From: Matthew Brost <matthew.brost@intel.com>
To: Lucas De Marchi <lucas.demarchi@intel.com>
Cc: <intel-xe@lists.freedesktop.org>, Matt Roper <matthew.d.roper@intel.com>
Subject: Re: [PATCH v6 27/30] drm/xe/vf: Use primary GT ordered work queue on media GT on PTL VF
Date: Mon, 6 Oct 2025 15:51:12 -0700 [thread overview]
Message-ID: <aORH4NrjGSNcCxi/@lstrano-desk.jf.intel.com> (raw)
In-Reply-To: <t6aytzfw5frhua2ojrz3xyrobi25p424exjagpmovtvif5jwhw@ocmceysqldql>
On Mon, Oct 06, 2025 at 05:24:55PM -0500, Lucas De Marchi wrote:
> On Mon, Oct 06, 2025 at 04:10:35AM -0700, Matthew Brost wrote:
> > VF CCS restore is a primary GT operation on which the media GT depends.

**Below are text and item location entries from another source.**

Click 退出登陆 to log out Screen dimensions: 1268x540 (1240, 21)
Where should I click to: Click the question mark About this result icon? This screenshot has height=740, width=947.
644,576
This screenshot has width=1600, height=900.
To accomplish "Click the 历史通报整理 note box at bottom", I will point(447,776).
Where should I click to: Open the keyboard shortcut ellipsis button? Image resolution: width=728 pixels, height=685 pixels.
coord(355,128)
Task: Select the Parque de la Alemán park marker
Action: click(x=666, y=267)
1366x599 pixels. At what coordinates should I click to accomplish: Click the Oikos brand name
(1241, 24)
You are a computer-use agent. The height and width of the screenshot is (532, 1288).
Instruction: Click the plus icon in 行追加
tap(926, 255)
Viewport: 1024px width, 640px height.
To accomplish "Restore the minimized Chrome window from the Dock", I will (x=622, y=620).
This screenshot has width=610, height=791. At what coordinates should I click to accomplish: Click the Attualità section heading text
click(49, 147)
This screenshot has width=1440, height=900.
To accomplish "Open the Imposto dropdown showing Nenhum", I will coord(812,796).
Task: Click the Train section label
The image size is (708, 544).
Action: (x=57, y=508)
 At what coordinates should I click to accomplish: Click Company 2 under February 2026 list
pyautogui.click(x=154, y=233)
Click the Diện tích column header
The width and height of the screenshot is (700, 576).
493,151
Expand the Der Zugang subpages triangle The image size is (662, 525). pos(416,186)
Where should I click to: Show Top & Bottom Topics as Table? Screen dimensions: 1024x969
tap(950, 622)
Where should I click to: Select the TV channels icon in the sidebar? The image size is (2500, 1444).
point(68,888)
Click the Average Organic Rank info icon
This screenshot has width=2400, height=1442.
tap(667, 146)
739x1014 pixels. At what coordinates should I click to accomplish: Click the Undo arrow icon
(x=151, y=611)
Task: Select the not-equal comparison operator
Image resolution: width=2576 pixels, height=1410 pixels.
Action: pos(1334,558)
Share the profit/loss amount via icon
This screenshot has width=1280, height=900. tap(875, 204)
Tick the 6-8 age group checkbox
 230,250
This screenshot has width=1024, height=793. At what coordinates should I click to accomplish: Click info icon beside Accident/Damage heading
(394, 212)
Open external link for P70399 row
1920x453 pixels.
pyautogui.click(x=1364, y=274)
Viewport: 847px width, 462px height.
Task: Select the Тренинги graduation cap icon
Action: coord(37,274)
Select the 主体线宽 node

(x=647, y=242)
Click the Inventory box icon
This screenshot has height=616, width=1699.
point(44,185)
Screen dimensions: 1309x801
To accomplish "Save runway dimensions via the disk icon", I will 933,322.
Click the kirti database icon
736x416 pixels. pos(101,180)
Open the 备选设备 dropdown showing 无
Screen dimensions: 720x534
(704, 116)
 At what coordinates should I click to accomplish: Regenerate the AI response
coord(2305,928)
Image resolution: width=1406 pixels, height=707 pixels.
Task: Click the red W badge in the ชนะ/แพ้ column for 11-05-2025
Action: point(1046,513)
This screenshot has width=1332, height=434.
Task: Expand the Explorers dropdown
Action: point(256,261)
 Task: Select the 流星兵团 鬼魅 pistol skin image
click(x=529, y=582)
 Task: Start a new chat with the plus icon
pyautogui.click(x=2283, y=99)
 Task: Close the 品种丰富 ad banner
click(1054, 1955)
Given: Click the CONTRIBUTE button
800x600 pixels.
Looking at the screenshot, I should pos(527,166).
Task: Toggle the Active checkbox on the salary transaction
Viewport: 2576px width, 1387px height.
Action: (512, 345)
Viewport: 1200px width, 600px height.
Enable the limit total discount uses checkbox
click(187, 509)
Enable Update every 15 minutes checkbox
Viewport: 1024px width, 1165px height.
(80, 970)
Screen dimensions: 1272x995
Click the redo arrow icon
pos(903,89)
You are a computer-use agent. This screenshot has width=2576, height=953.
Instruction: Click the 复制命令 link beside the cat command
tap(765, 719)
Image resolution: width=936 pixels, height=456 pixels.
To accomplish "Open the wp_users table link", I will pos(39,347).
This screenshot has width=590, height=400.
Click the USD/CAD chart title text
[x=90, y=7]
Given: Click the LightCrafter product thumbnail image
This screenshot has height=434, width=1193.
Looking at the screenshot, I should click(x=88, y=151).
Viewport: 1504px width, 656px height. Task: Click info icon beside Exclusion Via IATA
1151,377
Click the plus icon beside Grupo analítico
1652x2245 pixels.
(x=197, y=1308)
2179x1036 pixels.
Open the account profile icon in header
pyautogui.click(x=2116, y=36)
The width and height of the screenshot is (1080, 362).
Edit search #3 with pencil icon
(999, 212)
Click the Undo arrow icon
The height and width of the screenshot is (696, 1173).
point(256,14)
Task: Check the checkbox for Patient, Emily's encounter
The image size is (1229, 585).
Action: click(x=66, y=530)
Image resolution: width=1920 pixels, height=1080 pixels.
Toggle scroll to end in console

> > Therefore, it doesn't make much sense to run these operations in
>
> I'd need to double check the previous patches to see the entire
> picture, but this seems weird at a first glance. The VF CCS restore is
> not the single work we queue in gt->ordered_wq. To me it seems more
> like "in what ordered queue we are going to queue the VF CCS restore. If
> it's global per device, why are we not using the device wq rather than
> making all the GT wq point to the same thing?
>
This is where things get convoluted. Four mechanisms manipulate the
scheduling state by starting or stopping the DRM scheduler:
- Job timeouts
- GT resets
- VF restore
- PM resume
All of these paths require mutual exclusion, or the scheduler design
breaks.
The first three ensure ordering by scheduling on the same ordered work
queue (GT-ordered WQ). The last one is guaranteed by holding PM
references in all the right places.
Another issue is that the first three items are all in the reclaim path
— the GT-ordered work queue is designed to handle this.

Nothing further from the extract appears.